* Work request: All of the entries below are to be copied word for word.
---- Data supplied
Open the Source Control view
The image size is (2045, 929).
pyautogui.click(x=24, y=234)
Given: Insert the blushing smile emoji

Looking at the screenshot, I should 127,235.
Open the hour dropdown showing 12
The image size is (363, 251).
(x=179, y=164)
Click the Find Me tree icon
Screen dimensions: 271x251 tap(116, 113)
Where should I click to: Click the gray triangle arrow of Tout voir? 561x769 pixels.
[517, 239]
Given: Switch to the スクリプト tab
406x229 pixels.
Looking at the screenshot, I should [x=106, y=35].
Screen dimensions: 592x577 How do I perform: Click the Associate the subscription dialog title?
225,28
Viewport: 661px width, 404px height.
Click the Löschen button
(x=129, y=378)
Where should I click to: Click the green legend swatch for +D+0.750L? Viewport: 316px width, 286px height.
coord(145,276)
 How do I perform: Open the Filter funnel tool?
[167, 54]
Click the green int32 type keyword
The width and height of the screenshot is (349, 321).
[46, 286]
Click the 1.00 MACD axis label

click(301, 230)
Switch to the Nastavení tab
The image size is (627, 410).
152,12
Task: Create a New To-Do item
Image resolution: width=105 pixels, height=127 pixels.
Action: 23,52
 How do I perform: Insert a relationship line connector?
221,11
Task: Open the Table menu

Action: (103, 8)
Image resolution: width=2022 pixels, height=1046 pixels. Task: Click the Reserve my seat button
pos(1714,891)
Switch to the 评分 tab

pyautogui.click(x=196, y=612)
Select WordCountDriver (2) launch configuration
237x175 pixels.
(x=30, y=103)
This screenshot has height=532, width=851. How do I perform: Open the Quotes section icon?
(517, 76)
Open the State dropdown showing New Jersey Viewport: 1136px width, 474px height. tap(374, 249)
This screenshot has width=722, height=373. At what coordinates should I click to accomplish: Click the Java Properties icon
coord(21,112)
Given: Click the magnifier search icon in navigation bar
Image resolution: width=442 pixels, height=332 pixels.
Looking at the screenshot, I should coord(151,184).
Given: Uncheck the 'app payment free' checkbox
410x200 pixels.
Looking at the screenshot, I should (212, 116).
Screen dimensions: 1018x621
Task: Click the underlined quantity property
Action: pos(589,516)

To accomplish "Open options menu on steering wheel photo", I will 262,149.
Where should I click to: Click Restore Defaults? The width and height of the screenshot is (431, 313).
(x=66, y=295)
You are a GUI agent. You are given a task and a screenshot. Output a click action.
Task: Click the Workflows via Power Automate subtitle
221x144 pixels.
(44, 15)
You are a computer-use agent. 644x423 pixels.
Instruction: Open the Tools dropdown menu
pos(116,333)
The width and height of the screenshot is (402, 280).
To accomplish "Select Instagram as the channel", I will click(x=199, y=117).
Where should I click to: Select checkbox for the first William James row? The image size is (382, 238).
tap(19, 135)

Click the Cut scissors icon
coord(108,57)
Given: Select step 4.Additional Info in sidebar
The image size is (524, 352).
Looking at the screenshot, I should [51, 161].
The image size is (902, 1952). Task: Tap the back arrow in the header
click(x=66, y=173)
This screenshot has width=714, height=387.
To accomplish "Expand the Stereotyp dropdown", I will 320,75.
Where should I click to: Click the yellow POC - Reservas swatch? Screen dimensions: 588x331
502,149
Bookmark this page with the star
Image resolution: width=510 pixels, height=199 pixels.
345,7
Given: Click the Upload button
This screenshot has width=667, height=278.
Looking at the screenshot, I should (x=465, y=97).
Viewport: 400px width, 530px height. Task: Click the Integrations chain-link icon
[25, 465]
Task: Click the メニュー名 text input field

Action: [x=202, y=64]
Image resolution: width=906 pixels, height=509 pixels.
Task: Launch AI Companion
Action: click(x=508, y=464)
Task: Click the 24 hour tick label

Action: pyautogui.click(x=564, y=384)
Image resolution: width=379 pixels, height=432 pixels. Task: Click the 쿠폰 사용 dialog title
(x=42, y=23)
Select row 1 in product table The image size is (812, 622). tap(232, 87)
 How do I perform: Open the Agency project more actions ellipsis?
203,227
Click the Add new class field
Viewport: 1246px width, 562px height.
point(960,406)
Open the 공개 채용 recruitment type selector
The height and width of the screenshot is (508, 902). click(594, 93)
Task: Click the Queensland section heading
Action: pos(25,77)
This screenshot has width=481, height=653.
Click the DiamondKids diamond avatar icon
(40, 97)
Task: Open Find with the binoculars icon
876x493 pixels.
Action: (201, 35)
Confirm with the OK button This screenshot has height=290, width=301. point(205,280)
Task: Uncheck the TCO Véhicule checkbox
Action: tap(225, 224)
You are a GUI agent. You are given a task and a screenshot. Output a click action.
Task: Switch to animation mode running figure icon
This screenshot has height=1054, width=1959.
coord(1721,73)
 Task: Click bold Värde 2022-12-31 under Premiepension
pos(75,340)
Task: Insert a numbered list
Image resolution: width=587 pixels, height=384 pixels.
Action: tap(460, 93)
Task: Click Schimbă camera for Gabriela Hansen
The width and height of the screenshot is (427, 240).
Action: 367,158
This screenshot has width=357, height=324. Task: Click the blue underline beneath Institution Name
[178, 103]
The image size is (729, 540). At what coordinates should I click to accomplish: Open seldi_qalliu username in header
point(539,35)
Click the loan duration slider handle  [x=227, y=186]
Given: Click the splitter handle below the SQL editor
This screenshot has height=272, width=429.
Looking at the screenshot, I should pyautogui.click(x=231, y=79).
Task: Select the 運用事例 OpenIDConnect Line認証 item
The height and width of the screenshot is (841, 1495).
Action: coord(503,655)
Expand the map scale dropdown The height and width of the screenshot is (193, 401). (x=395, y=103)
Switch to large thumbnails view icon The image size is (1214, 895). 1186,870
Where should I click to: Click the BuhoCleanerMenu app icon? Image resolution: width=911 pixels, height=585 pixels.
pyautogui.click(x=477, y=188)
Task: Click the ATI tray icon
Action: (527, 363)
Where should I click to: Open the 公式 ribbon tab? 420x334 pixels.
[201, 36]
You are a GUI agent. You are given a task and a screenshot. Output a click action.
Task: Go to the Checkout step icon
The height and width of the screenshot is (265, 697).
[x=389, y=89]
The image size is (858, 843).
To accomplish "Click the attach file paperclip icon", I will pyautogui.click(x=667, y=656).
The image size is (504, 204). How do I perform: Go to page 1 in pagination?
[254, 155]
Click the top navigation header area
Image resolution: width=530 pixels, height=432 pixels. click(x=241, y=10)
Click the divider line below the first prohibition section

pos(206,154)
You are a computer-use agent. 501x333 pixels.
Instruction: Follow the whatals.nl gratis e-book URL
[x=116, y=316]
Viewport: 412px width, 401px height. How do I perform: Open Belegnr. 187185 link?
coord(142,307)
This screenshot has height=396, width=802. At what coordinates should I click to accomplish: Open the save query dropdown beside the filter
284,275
--------
* Written reply:
Open the Source Control view
The image size is (2045, 929).
pyautogui.click(x=24, y=234)
Given: Insert the blushing smile emoji

Looking at the screenshot, I should 127,235.
Open the hour dropdown showing 12
The image size is (363, 251).
(x=179, y=164)
Click the Find Me tree icon
Screen dimensions: 271x251 tap(116, 113)
Where should I click to: Click the gray triangle arrow of Tout voir? 561x769 pixels.
[517, 239]
Given: Switch to the スクリプト tab
406x229 pixels.
Looking at the screenshot, I should [x=106, y=35].
Screen dimensions: 592x577 How do I perform: Click the Associate the subscription dialog title?
225,28
Viewport: 661px width, 404px height.
Click the Löschen button
(x=129, y=378)
Where should I click to: Click the green legend swatch for +D+0.750L? Viewport: 316px width, 286px height.
coord(145,276)
 How do I perform: Open the Filter funnel tool?
[167, 54]
Click the green int32 type keyword
The width and height of the screenshot is (349, 321).
[46, 286]
Click the 1.00 MACD axis label

click(301, 230)
Switch to the Nastavení tab
The image size is (627, 410).
152,12
Task: Create a New To-Do item
Image resolution: width=105 pixels, height=127 pixels.
Action: 23,52
 How do I perform: Insert a relationship line connector?
221,11
Task: Open the Table menu

Action: (103, 8)
Image resolution: width=2022 pixels, height=1046 pixels. Task: Click the Reserve my seat button
pos(1714,891)
Switch to the 评分 tab

pyautogui.click(x=196, y=612)
Select WordCountDriver (2) launch configuration
237x175 pixels.
(x=30, y=103)
This screenshot has height=532, width=851. How do I perform: Open the Quotes section icon?
(517, 76)
Open the State dropdown showing New Jersey Viewport: 1136px width, 474px height. tap(374, 249)
This screenshot has width=722, height=373. At what coordinates should I click to accomplish: Click the Java Properties icon
coord(21,112)
Given: Click the magnifier search icon in navigation bar
Image resolution: width=442 pixels, height=332 pixels.
Looking at the screenshot, I should coord(151,184).
Given: Uncheck the 'app payment free' checkbox
410x200 pixels.
Looking at the screenshot, I should (212, 116).
Screen dimensions: 1018x621
Task: Click the underlined quantity property
Action: pos(589,516)

To accomplish "Open options menu on steering wheel photo", I will 262,149.
Where should I click to: Click Restore Defaults? The width and height of the screenshot is (431, 313).
(x=66, y=295)
You are a GUI agent. You are given a task and a screenshot. Output a click action.
Task: Click the Workflows via Power Automate subtitle
221x144 pixels.
(44, 15)
You are a computer-use agent. 644x423 pixels.
Instruction: Open the Tools dropdown menu
pos(116,333)
The width and height of the screenshot is (402, 280).
To accomplish "Select Instagram as the channel", I will click(x=199, y=117).
Where should I click to: Select checkbox for the first William James row? The image size is (382, 238).
tap(19, 135)

Click the Cut scissors icon
coord(108,57)
Given: Select step 4.Additional Info in sidebar
The image size is (524, 352).
Looking at the screenshot, I should [51, 161].
The image size is (902, 1952). Task: Tap the back arrow in the header
click(x=66, y=173)
This screenshot has width=714, height=387.
To accomplish "Expand the Stereotyp dropdown", I will 320,75.
Where should I click to: Click the yellow POC - Reservas swatch? Screen dimensions: 588x331
502,149
Bookmark this page with the star
Image resolution: width=510 pixels, height=199 pixels.
345,7
Given: Click the Upload button
This screenshot has width=667, height=278.
Looking at the screenshot, I should (x=465, y=97).
Viewport: 400px width, 530px height. Task: Click the Integrations chain-link icon
[25, 465]
Task: Click the メニュー名 text input field

Action: [x=202, y=64]
Image resolution: width=906 pixels, height=509 pixels.
Task: Launch AI Companion
Action: click(x=508, y=464)
Task: Click the 24 hour tick label

Action: pyautogui.click(x=564, y=384)
Image resolution: width=379 pixels, height=432 pixels. Task: Click the 쿠폰 사용 dialog title
(x=42, y=23)
Select row 1 in product table The image size is (812, 622). tap(232, 87)
 How do I perform: Open the Agency project more actions ellipsis?
203,227
Click the Add new class field
Viewport: 1246px width, 562px height.
point(960,406)
Open the 공개 채용 recruitment type selector
The height and width of the screenshot is (508, 902). click(594, 93)
Task: Click the Queensland section heading
Action: pos(25,77)
This screenshot has width=481, height=653.
Click the DiamondKids diamond avatar icon
(40, 97)
Task: Open Find with the binoculars icon
876x493 pixels.
Action: (201, 35)
Confirm with the OK button This screenshot has height=290, width=301. point(205,280)
Task: Uncheck the TCO Véhicule checkbox
Action: tap(225, 224)
You are a GUI agent. You are given a task and a screenshot. Output a click action.
Task: Switch to animation mode running figure icon
This screenshot has height=1054, width=1959.
coord(1721,73)
 Task: Click bold Värde 2022-12-31 under Premiepension
pos(75,340)
Task: Insert a numbered list
Image resolution: width=587 pixels, height=384 pixels.
Action: tap(460, 93)
Task: Click Schimbă camera for Gabriela Hansen
The width and height of the screenshot is (427, 240).
Action: 367,158
This screenshot has width=357, height=324. Task: Click the blue underline beneath Institution Name
[178, 103]
The image size is (729, 540). At what coordinates should I click to accomplish: Open seldi_qalliu username in header
point(539,35)
Click the loan duration slider handle  [x=227, y=186]
Given: Click the splitter handle below the SQL editor
This screenshot has height=272, width=429.
Looking at the screenshot, I should pyautogui.click(x=231, y=79).
Task: Select the 運用事例 OpenIDConnect Line認証 item
The height and width of the screenshot is (841, 1495).
Action: coord(503,655)
Expand the map scale dropdown The height and width of the screenshot is (193, 401). (x=395, y=103)
Switch to large thumbnails view icon The image size is (1214, 895). 1186,870
Where should I click to: Click the BuhoCleanerMenu app icon? Image resolution: width=911 pixels, height=585 pixels.
pyautogui.click(x=477, y=188)
Task: Click the ATI tray icon
Action: (527, 363)
Where should I click to: Open the 公式 ribbon tab? 420x334 pixels.
[201, 36]
You are a GUI agent. You are given a task and a screenshot. Output a click action.
Task: Go to the Checkout step icon
The height and width of the screenshot is (265, 697).
[x=389, y=89]
The image size is (858, 843).
To accomplish "Click the attach file paperclip icon", I will pyautogui.click(x=667, y=656).
The image size is (504, 204). How do I perform: Go to page 1 in pagination?
[254, 155]
Click the top navigation header area
Image resolution: width=530 pixels, height=432 pixels. click(x=241, y=10)
Click the divider line below the first prohibition section

pos(206,154)
You are a computer-use agent. 501x333 pixels.
Instruction: Follow the whatals.nl gratis e-book URL
[x=116, y=316]
Viewport: 412px width, 401px height. How do I perform: Open Belegnr. 187185 link?
coord(142,307)
This screenshot has height=396, width=802. At what coordinates should I click to accomplish: Open the save query dropdown beside the filter
284,275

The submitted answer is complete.